Peak contraction: This is the point of time when the rubber band is smallest. In the case of the LV of the heart, it can be identified as end-systole. However, end-systole describes a global change in the chamber, which is the sum of the contraction of the regions. Because of the different timing of activation of the wall region and other factors, the end-systole does not coincide exactly with the peak contractions of the regions. In a normal heart, these times should be close enough for efficient pumping by the heart, but they are not exactly the same. When the variance in time exceeds a certain degree, the heart becomes more dyssynchronous.

Peak stretching: Similar to peak contraction, peak stretching is the instant when the rubber band is at its maximum length.
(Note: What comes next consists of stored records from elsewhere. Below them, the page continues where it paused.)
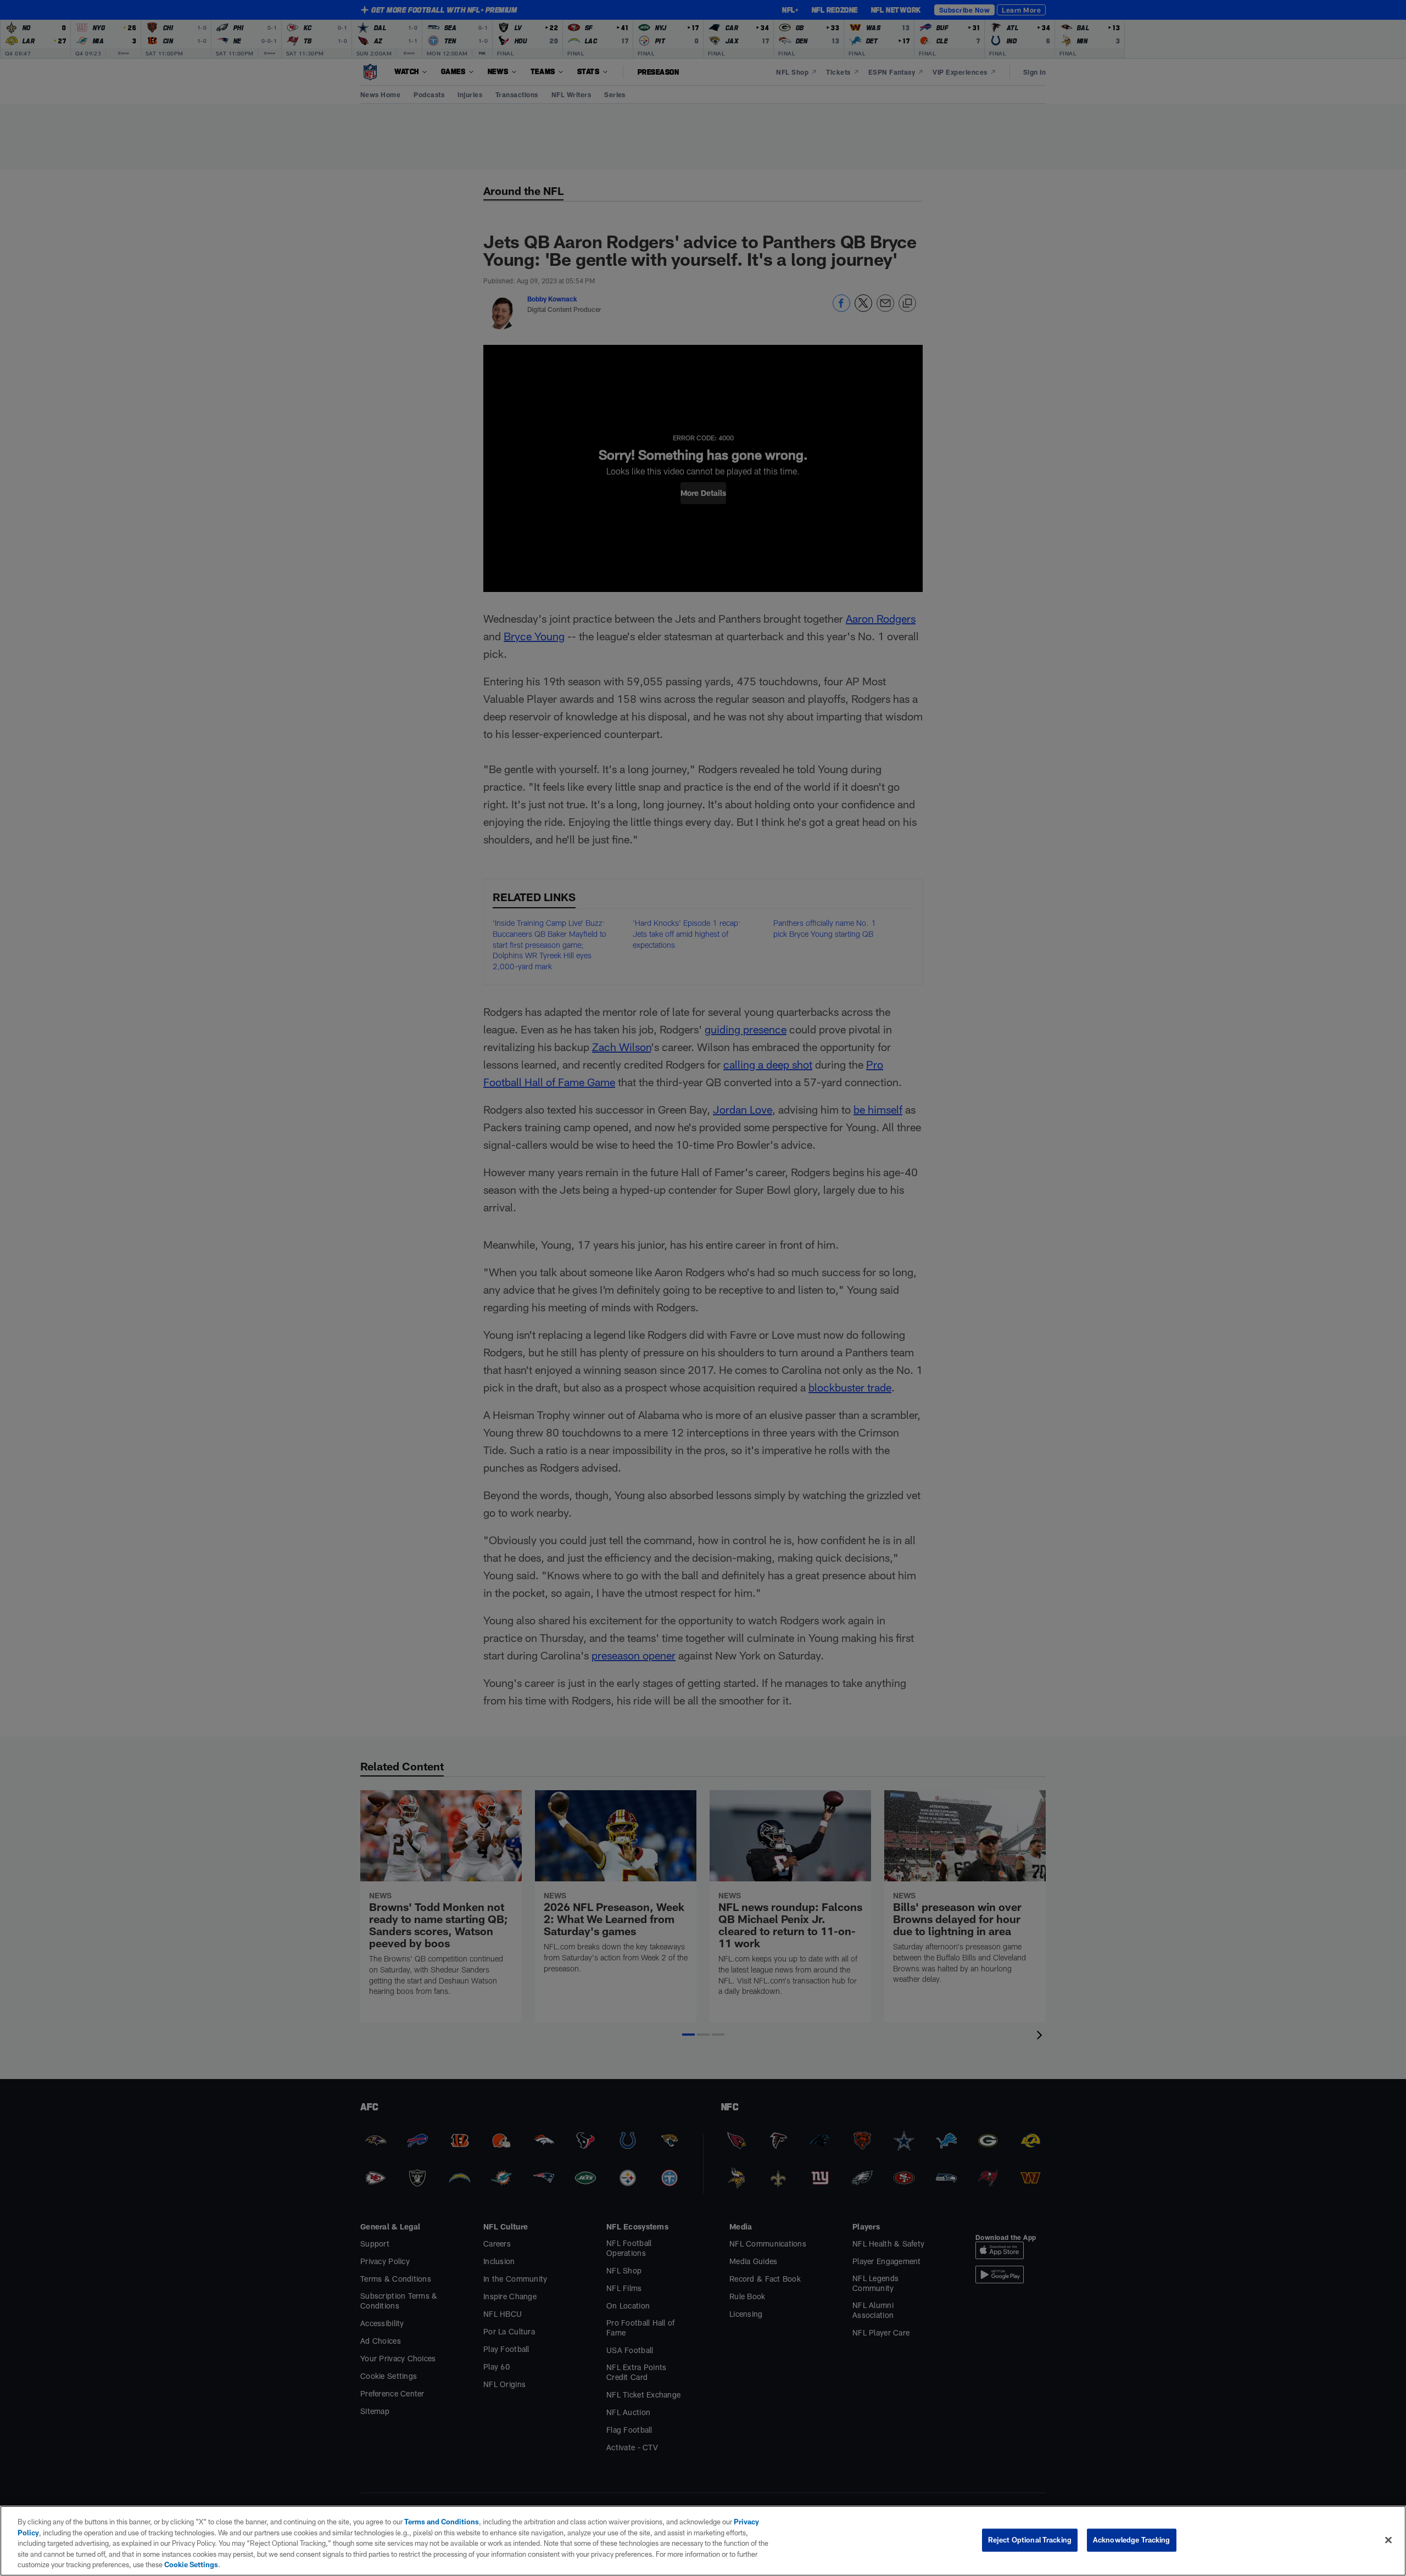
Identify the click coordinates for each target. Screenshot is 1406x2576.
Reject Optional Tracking (1030, 2539)
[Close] (1388, 2540)
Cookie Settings (191, 2564)
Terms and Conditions (441, 2521)
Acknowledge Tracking (1131, 2539)
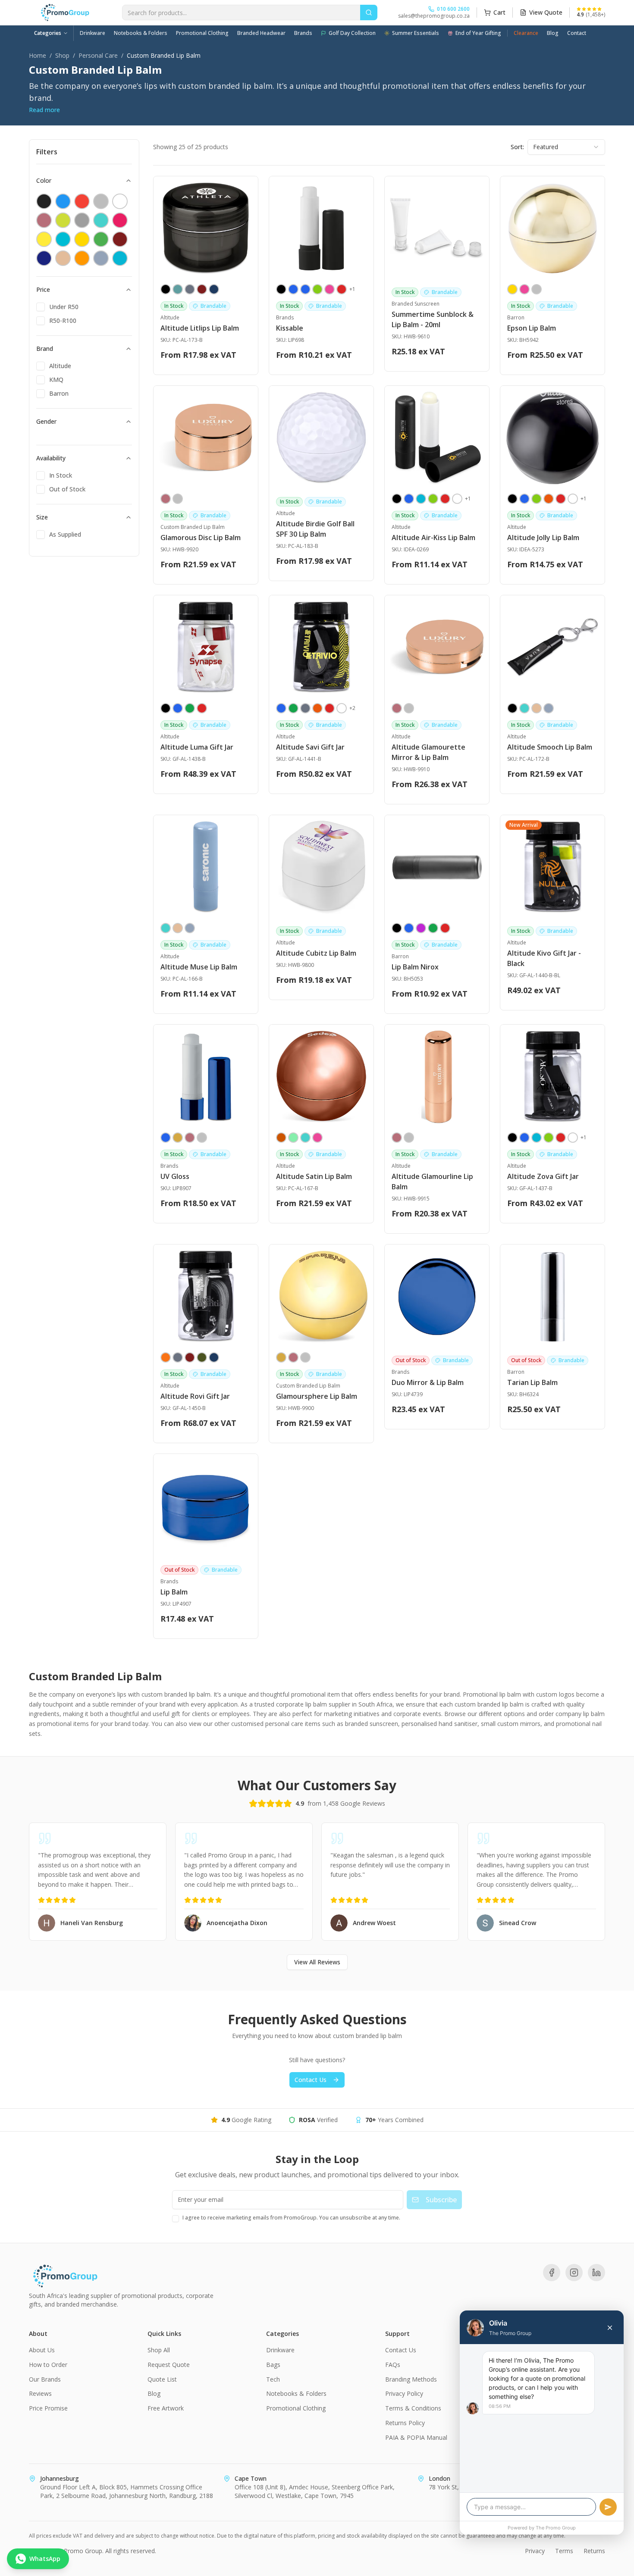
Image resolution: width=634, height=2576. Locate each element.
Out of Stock (67, 489)
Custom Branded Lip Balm (192, 527)
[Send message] (608, 2507)
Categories (47, 33)
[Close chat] (610, 2328)
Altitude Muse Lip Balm (198, 967)
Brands (303, 33)
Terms (564, 2551)
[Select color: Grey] (190, 289)
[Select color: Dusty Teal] (178, 289)
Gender (46, 421)
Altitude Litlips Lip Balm (199, 328)
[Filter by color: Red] (82, 201)
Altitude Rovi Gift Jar (195, 1396)
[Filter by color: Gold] (82, 239)
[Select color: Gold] (178, 1137)
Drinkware (92, 33)
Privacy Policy (404, 2393)
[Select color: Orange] (548, 499)
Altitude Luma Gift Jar (196, 747)
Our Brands (45, 2379)
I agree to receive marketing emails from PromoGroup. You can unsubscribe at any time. (291, 2217)
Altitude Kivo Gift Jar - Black (544, 958)
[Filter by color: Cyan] (63, 239)
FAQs (392, 2364)
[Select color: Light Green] (293, 1137)
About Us (42, 2350)
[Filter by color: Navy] (44, 258)
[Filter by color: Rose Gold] (44, 220)
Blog (553, 33)
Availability (51, 458)
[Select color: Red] (341, 289)
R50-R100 (62, 320)
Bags (273, 2364)
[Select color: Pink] (329, 289)
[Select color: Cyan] (421, 499)
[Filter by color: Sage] (101, 258)
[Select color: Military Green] (202, 1357)
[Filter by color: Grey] (82, 220)
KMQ (56, 379)
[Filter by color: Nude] (63, 258)
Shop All (159, 2350)
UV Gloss (174, 1176)
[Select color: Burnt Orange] (281, 1137)
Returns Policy (405, 2423)
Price (43, 289)
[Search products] (368, 12)
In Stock (60, 475)
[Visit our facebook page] (551, 2272)
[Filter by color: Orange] (82, 258)
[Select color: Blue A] (305, 289)
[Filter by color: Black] (44, 201)
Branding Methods (411, 2379)
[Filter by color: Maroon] (120, 239)
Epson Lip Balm (531, 328)
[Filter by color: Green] (101, 239)
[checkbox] (40, 307)
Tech (273, 2379)
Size (42, 517)
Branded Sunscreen (415, 303)
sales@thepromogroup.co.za (434, 16)
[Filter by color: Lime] (63, 220)
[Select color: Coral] (165, 1357)
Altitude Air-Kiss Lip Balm (433, 537)
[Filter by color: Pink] (120, 220)
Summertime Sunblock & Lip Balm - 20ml (433, 319)
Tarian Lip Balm (532, 1382)
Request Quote (169, 2364)
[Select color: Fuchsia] (421, 928)
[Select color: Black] (165, 289)
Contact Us (310, 2080)
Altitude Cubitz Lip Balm (316, 953)
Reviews (40, 2393)
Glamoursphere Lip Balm (316, 1396)
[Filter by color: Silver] (101, 201)
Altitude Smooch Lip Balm (549, 747)
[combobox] (566, 147)
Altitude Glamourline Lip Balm (432, 1181)
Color (43, 180)
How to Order (48, 2364)
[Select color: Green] (293, 708)
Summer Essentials (415, 33)
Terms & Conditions (413, 2408)
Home (37, 55)
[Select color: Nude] (536, 708)
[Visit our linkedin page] (596, 2272)
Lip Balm (174, 1592)
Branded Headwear (261, 33)
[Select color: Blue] (293, 289)
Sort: (517, 147)
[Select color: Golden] (512, 289)
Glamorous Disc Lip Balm (200, 537)
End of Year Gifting (478, 33)
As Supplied (65, 534)
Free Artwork (166, 2408)
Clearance (526, 33)
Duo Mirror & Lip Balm (428, 1382)
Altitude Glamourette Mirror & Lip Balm (428, 752)
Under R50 (63, 307)
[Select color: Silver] (536, 289)
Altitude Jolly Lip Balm (543, 537)
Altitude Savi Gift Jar (310, 747)
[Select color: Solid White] (457, 499)
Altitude (60, 366)
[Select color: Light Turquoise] (524, 708)
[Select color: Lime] (317, 289)
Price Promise (48, 2408)
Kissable (289, 328)
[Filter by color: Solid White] (120, 201)
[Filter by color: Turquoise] (120, 258)
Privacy (535, 2551)
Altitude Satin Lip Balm (314, 1176)
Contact (576, 33)
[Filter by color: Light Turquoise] (101, 220)
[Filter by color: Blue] (63, 201)
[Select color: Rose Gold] (165, 499)
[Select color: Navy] (214, 289)
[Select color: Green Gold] (190, 708)
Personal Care (98, 55)
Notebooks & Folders (140, 33)
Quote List (162, 2379)
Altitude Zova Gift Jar (543, 1176)
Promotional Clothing (202, 33)
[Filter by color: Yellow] (44, 239)
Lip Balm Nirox (415, 967)
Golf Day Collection (352, 33)
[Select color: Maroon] (202, 289)
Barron (59, 393)
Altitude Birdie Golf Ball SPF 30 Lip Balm (315, 529)
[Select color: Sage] (548, 708)
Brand (44, 348)
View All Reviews (317, 1962)
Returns (594, 2551)
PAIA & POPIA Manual (416, 2437)
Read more (44, 110)
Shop (62, 55)
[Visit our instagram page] (574, 2272)
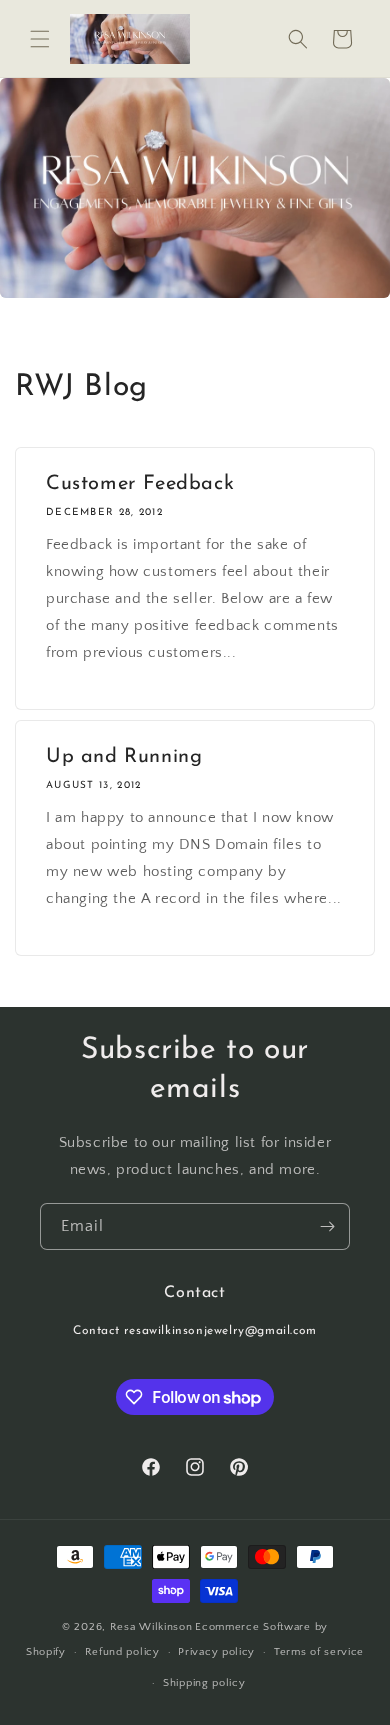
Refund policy (122, 1652)
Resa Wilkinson (151, 1627)
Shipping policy (204, 1683)
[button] (40, 39)
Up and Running (124, 757)
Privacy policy (216, 1652)
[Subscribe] (327, 1226)
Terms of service (319, 1652)
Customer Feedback (140, 484)
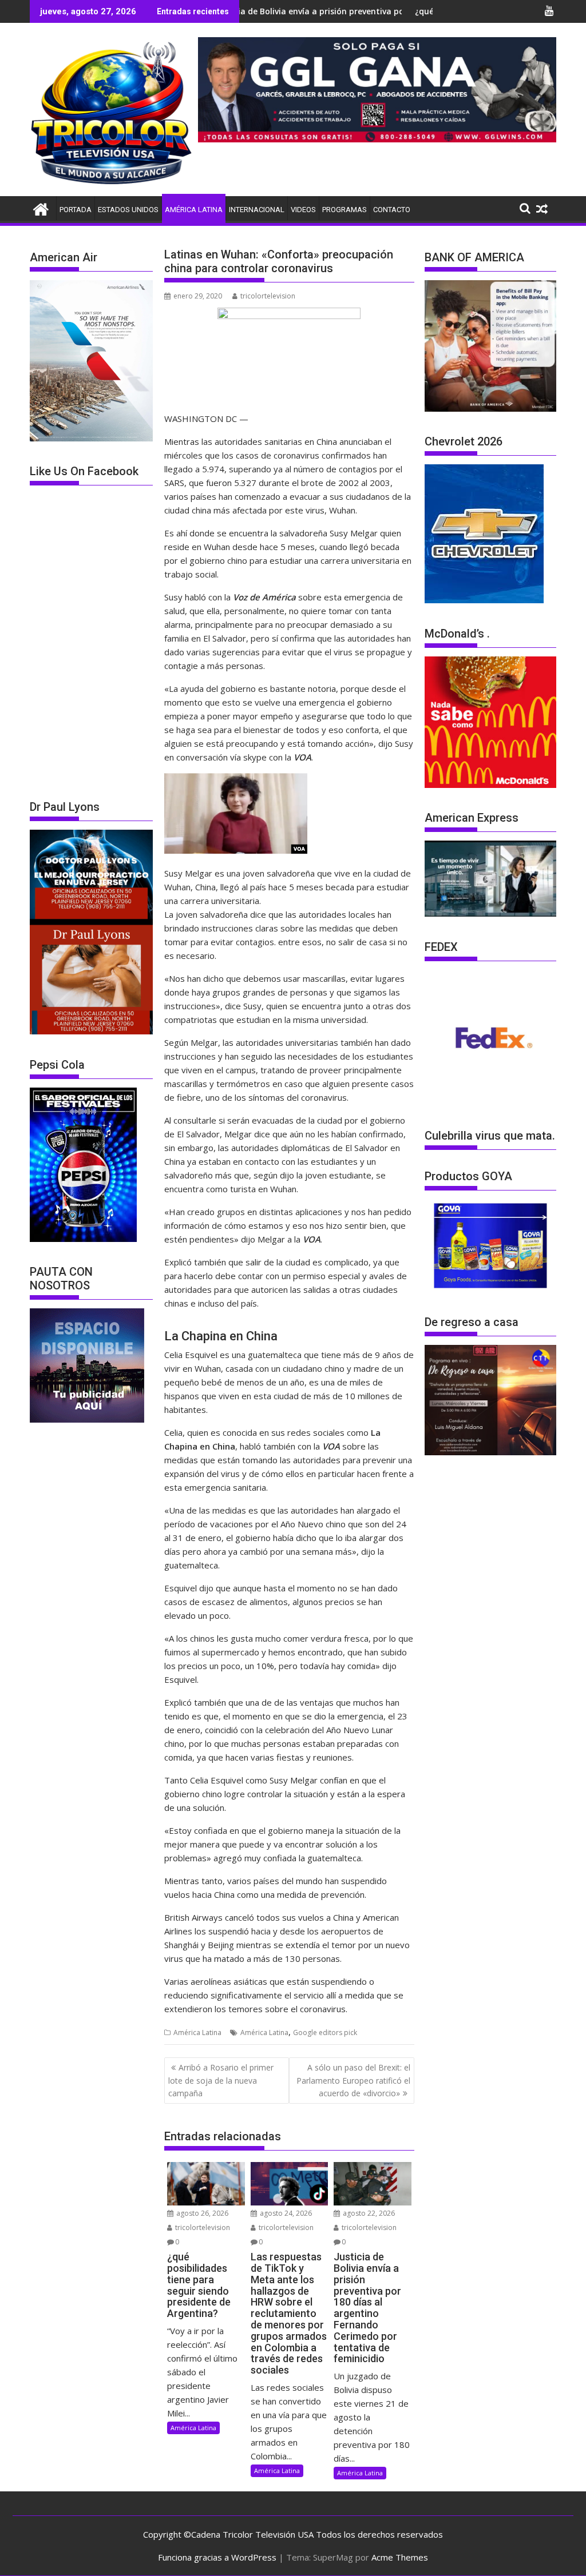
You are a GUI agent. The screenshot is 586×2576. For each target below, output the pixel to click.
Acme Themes (399, 2557)
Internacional (256, 209)
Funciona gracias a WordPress (217, 2557)
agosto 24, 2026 (285, 2213)
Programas (344, 209)
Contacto (391, 209)
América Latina (194, 209)
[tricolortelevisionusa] (41, 207)
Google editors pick (325, 2032)
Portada (76, 209)
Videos (303, 209)
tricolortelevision (267, 296)
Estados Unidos (128, 209)
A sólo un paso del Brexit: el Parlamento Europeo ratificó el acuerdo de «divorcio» (353, 2080)
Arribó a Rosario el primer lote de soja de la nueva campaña (221, 2080)
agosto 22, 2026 (368, 2213)
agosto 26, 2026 (201, 2213)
In the case of the LV, it will correspond with end-diastole, and with the same comment about the variance in end-systole.

==Measuring strain of the heart==

Determining viability from peak Ecc values.

Strain can be measured by various medical imaging modalities. Of special interest is using echocardiography or magnetic resonance imaging (MRI). In echocardiography, strain can be measured by using Tissue Doppler Imaging (TDI) or Speckle Tracking Echocardiography (STE). Using MRI, strain and deformation can be measured, noninvasively, using MRI Tagging and Harmonic Phase Analysis (HARP), Strain Encoding (SENC), or Tissue Tracking. The latter is similar to STE, although the MRI images do not show significant heterogeneity within the tissue to track.

One of the applications is using peak circumferential strain to the viability of the myocardium. The figure shows this relation, as well as converting the strain value into the typical qualitative assessment as normal, hypokinetic, akinetic, and dyskinetic for the wall motion.